I can’t blame them. After all, I’m not entirely immune, with that pesky sense of impending doom. Instead of my former cheery anticipation, what will be running through my head off and on until I board my plane for Columbus will be something more like this (the relevant content is at 1:15).

I’ve been whining about the size and stress and challenge of our national tournaments for years now, and some people tell me that’s exactly what it is—whining—and that I should just stop, suck it up, and deal with it. (Dare I add, “like a good girl”?)

But those entry numbers keep going up and up, and the competition days keep getting longer and longer, and I keep thinking back to that article I posted about after the 2011 SN, in which I immediately recognized the symptoms SN causes in those of us who work it. I’ve read a bit about partial sleep deprivation since then (for instance, here and here), which has not relieved my concerns. Sleep deprivation affects different people to different degrees, but the consequences are real: more than 4 or 5 days with less than 6 hours of sleep can cause cognitive impairment equivalent to a .05-.10 blood alcohol content.

We do what we can to try to mitigate the effects of our cumulative sleep debt. The plane trip always starts the process for me—my typical 6:30 am (or earlier) departure means I have to get up at 2:30 or 3:00 am to get to the airport in time, and when I finally reach what airline people call my “ultimate destination,” my sense of time is so messed up that I’ve made the successful transition to what I always think of as Tournament Time, where it doesn’t matter what day or time it is but only where I need to be and what time the next event is supposed to start.

I try to track the progress of my cognitive impairments as they develop. Talking myself out loud through previously routine tasks usually starts around the fourth or fifth day, though some years it’s been earlier. Around the sixth or seventh day, I usually have to start thinking consciously about how to manipulate my lips and tongue and mouth in order to form the words I’m trying to say. Part of me is interested in trying to determine what my own personal BAC would be if I exhibited the same symptoms due to alcohol consumption, but unfortunately for that analysis, I’ve never been that drunk.

As tired as I may feel toward the end of a 14- to 16-hour day, I’ve learned that I need to make the next day’s strip plan on the previous evening, usually while the final 8 of the last event is fencing down to the gold medal. If I decide it’ll be easier in the morning when I’m more alert, I’ll usually be wrong. I’ll be better off with the extra half hour of sleep.

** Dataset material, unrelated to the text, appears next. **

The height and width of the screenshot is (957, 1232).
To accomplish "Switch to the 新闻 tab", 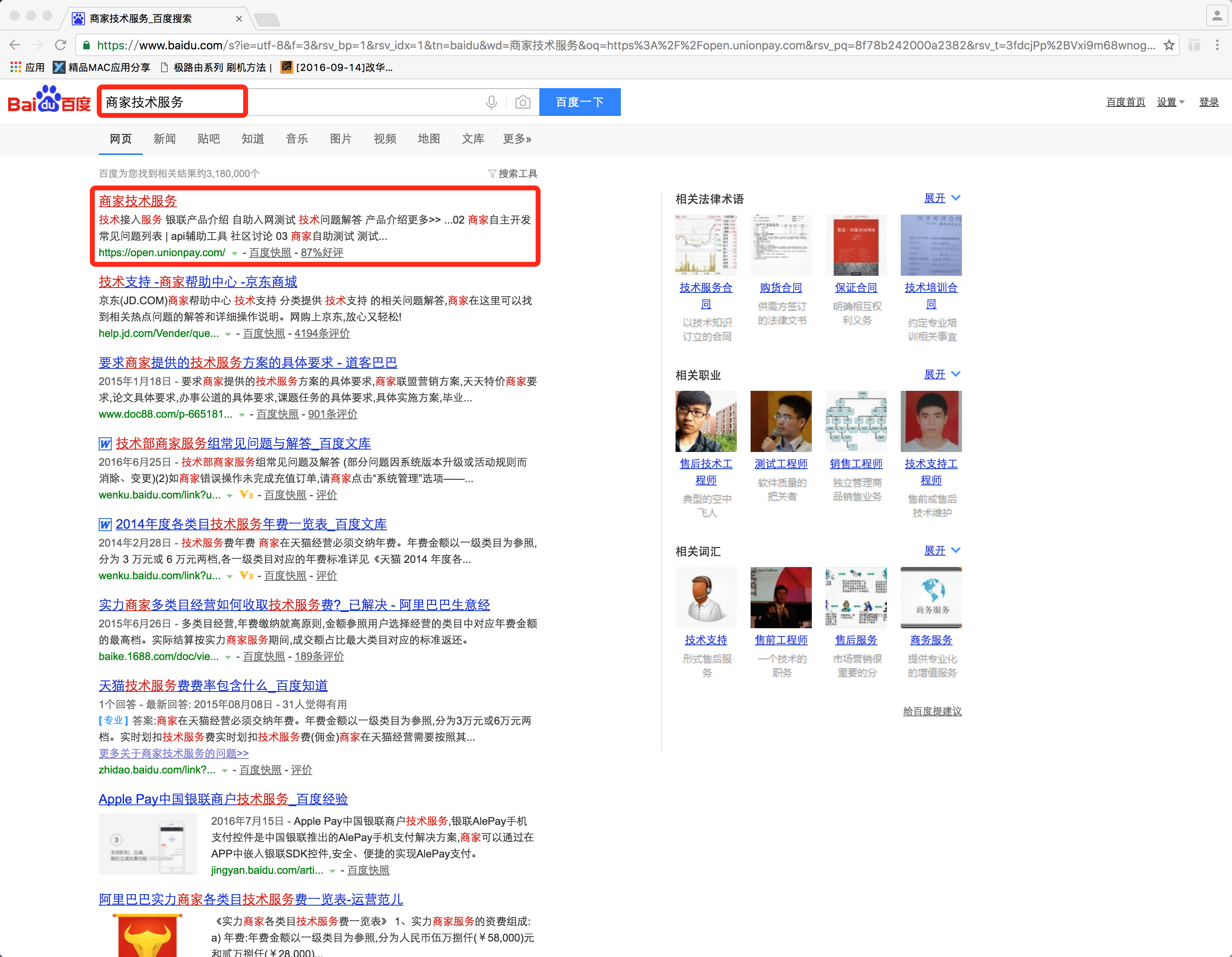I will pos(164,139).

My condition is not unique. Look at the referee corral around 4:00 or 5:00 in the afternoon, and you’re likely to see unassigned but unreleased referees staring into space or napping with their heads on the table in front of them. Then think about the referees who are working, who’ve probably been working the whole day already and might have 3-5 more hours left before they’re done for the day. Standing, signaling calls, focusing on actions, coping with athletes and coaches and parents—sore muscles, achy joints, tired brains, testy moods. Cognitive deficits? We don’t allow referees to consume alcohol while they’re working, but we let them work while suffering from the same symptoms excessive alcohol consumption would cause.

Or take a look at the trainers’ clientele every so often. They handle a constant stream of fencers in need of ice or taping or stretching, punctuated by emergency calls out to strips, and they  treat a lot of referees, too, keeping them on their feet and functioning. Might our long competition days adversely affect our trainers’ skills and judgment, too?

Are we really serving the best interests of our athletes?

How did we reach a point where 14- to 16-hour competition days are considered even remotely acceptable?

This is wrong. We need to change it.

* I can’t use that word now without giggling (and more weirdly, worrying about my coffee), and we know whose fault that is, don’t we, Peach?